TLF: Whose work has influenced you most?
SF: I follow this awesome photographer on Instagram named Eri (@ericonbu). When I came home from my gap year in Japan in 2015, I was looking at and analyzing the style and aesthetic of a lot of Japanese photographers and her minimalist style was what captivated me from the get-go. Her style has really influenced the way I view and take pictures whether in color or in black and white.
TLF: What is the one thing you wish you knew when you started taking photos?
SF: I wish I knew how expensive it would get. haha
TLF: What makes the good picture stand out from the average?
SF: A good photograph captures the attention of the viewer and also allows a silent dialogue to happen between them and the subject(s) of the photo.
TLF: Colour vs. Black and White. Why one over the other, and is the photographic process different?
SF: I’d love to say both but I’m still biased towards Black and White. Ideally, for me, the process of taking the photograph it should be no different. However, there are some things that work best for color and some things that work best as a black and white photograph.
When I want to convey an overall mood and a certain emphasis on a subject in a photograph, color works best for me. Personally, I found black and white more capable of portraying the candidness (raw-ness) and feeling of an event or a particular situation. Black and white also helps me focus more on getting the photograph right (compositionally and
technically) as opposed to looking for something colorful that stands out and the like.

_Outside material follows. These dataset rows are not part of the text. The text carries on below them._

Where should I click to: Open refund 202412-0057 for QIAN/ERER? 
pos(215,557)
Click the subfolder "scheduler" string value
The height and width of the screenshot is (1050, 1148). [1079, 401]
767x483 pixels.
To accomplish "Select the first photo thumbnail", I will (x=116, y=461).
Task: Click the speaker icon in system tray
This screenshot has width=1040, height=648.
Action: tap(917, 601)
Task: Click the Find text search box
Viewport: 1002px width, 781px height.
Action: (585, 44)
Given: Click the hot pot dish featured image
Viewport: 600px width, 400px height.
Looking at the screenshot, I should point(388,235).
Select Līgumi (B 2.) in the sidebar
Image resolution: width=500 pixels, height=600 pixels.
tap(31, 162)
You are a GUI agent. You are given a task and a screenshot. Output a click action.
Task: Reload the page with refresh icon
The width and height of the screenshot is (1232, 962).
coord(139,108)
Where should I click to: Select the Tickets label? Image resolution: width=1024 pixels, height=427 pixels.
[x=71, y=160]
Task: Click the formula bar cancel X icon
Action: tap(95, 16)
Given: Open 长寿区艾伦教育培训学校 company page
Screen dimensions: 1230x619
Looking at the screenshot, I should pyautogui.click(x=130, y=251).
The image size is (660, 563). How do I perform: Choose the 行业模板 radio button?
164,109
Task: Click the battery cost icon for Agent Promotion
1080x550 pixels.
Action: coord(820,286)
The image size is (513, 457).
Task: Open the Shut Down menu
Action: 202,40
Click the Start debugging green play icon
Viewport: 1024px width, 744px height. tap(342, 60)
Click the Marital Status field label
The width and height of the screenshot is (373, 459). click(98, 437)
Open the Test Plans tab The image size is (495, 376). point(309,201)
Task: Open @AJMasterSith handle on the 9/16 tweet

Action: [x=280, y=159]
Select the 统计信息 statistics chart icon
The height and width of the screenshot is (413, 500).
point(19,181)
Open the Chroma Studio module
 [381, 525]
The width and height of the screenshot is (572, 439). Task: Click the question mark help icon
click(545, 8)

TLF: What does photography mean to you?
SF: Photography is a way for me to worship the Lord. Back then, I was struggling and frustrated because I wanted to be able to show my gratitude and worship Him. My friends were very talented and they were using the talents that they were given to worship and serve Him and since I wasn’t musically inclined, I wanted to know what I could do. During a camp, the Lord had revealed to me that the camera was my instrument and since then, I’ve seen it as that and that every picture I take is to be used for His glory and not mine. It’s a great medium for me to get my message across and share with people what I think is beautiful.
TLF: What would you tell a young artist who wants to pursue photography?
SF: Know your why and get your message across.